Compared to other tourist destinations in the world, Bhutan is likely to be safer and more flexible.
The economy of the small landlocked Himalayan kingdom of Bhutan has been severely affected by the Covid-19 pandemic, with subsequent closure of borders — one of the primary sources of trade and transit. Even though the country has presented a real success story of containing the virus early on, with the lowest number of reported cases in the sub-continent, there has been a deceleration in economic growth from 3.8 percent (FY 2018-19) to 1.5 per cent (2019-20).
There has also been a drastic and crucial decline in the import and export pattern, causing severe disruptions to trade in general. It is not a very good circumstance for Bhutan, which has been trying its best to elevate itself from being lower middle-income country.

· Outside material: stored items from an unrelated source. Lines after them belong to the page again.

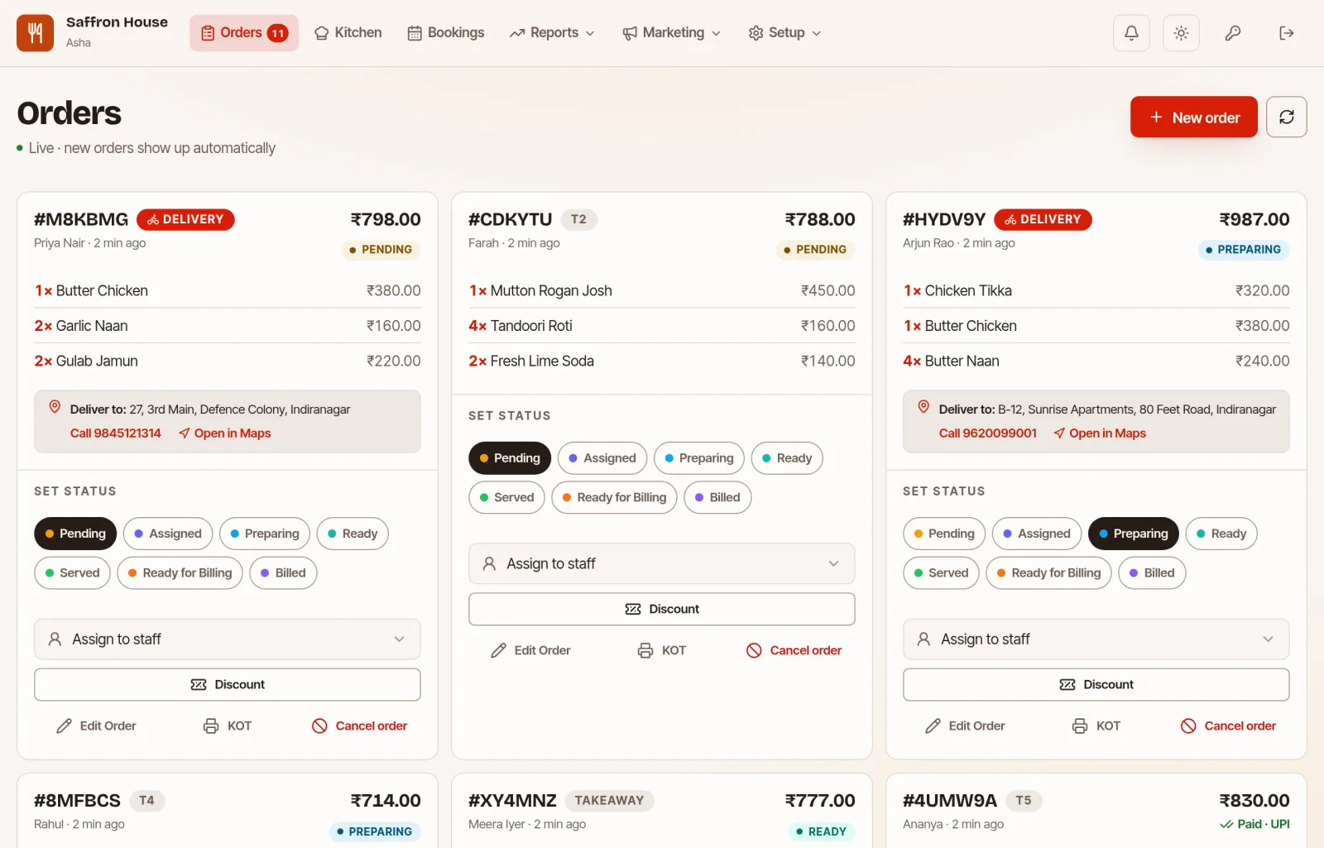
Task: Open Assign to staff dropdown for #CDKYTU
Action: (x=662, y=563)
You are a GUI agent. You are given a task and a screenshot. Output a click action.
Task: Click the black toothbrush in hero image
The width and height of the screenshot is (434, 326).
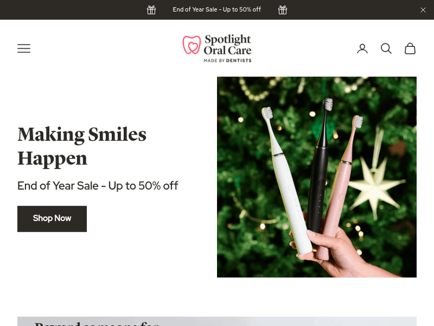pyautogui.click(x=320, y=166)
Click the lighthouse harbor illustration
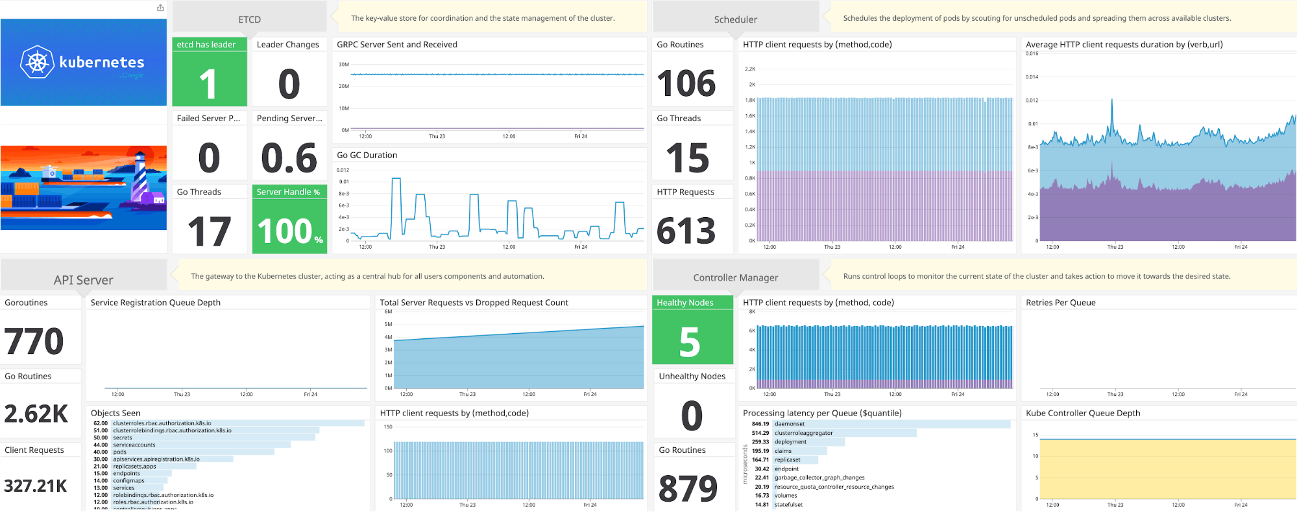1297x512 pixels. click(x=84, y=187)
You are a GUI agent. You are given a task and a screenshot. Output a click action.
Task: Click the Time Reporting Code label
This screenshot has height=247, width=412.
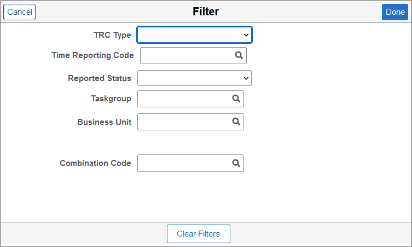92,55
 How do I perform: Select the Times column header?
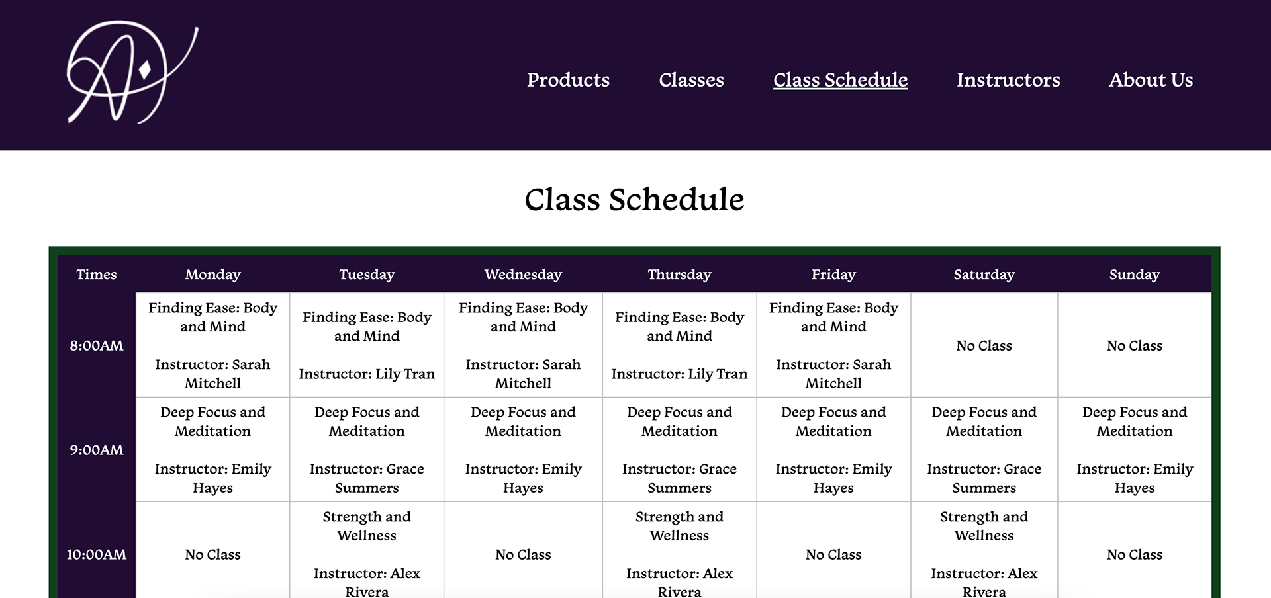click(97, 275)
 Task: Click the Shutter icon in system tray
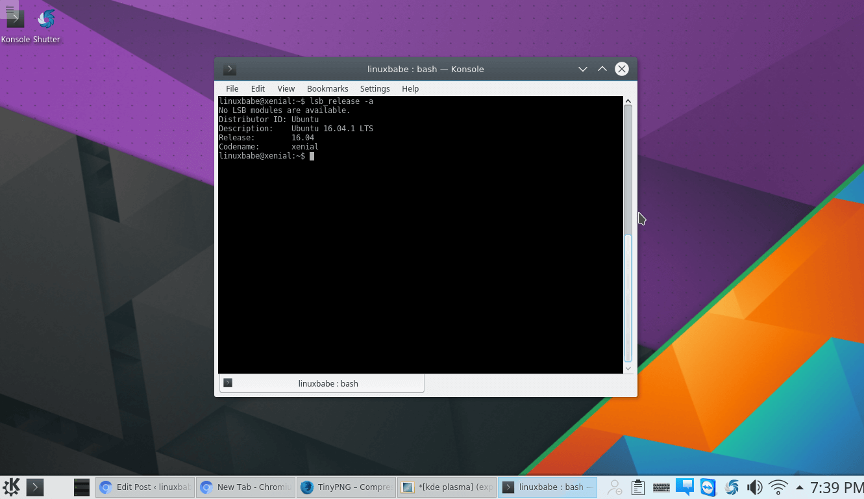(732, 487)
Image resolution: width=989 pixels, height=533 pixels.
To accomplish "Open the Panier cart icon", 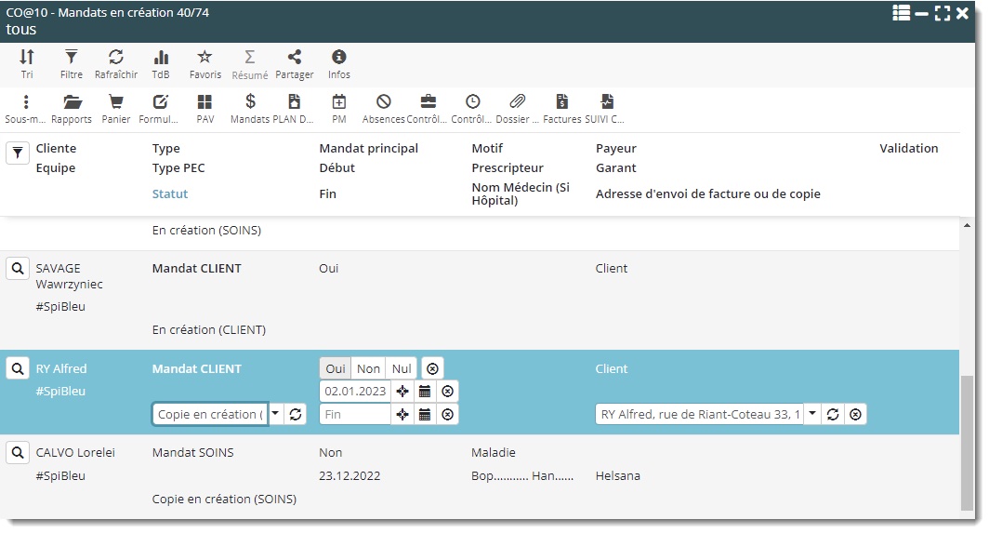I will pos(116,102).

When the first nationwide lockdown was put in place, on 11 August, two important sectors were the worst-hit. The first was the tourism industry with related transport services, as the arrival of tourists had dried up by this time. The second was associated to all sectors requiring close interaction with the Indian neighbour, in turn, one of the primary trade partners and export markets.
India was already under a domestic lock-down for months, thus resulting in an economic slowdown. There was reduced foreign demand for Bhutanese products, especially from India. Additionally, financial cooperation and aid from sectors like manufacturing, non-hydro-electricity projects, construction and labour supply from India were deeply affected, causing long-lasting economic vulnerability for Bhutan. In this circumstance, uncertainty has been looming large on Bhutan’s growth forecast with mainstay areas like hydropower with lower-than-expected generation.
Bhutan was one of the fastest-growing economies in the region before the Covid-19 pandemic hit. The fiscal deficit faced by the country with 6.18 percent has been one of the worst in recent years, primarily due to the socio-economic challenges and the tax incentives that are being provided for businesses.
According to the United Nations Development Programme (UNDP) June forecast, the deficit number has chances of going up to 7.36 percent. Consequently, in this situation, a way out has been often denoted as a well revived tourism sector, a major national revenue earner. Although this sector is likely to recover in a slow-paced manner as the travel restrictions will still be prevalent until 2021 and global tourism flows in general are ‘expected to remain muted,’ the country is still pinning its hopes on it.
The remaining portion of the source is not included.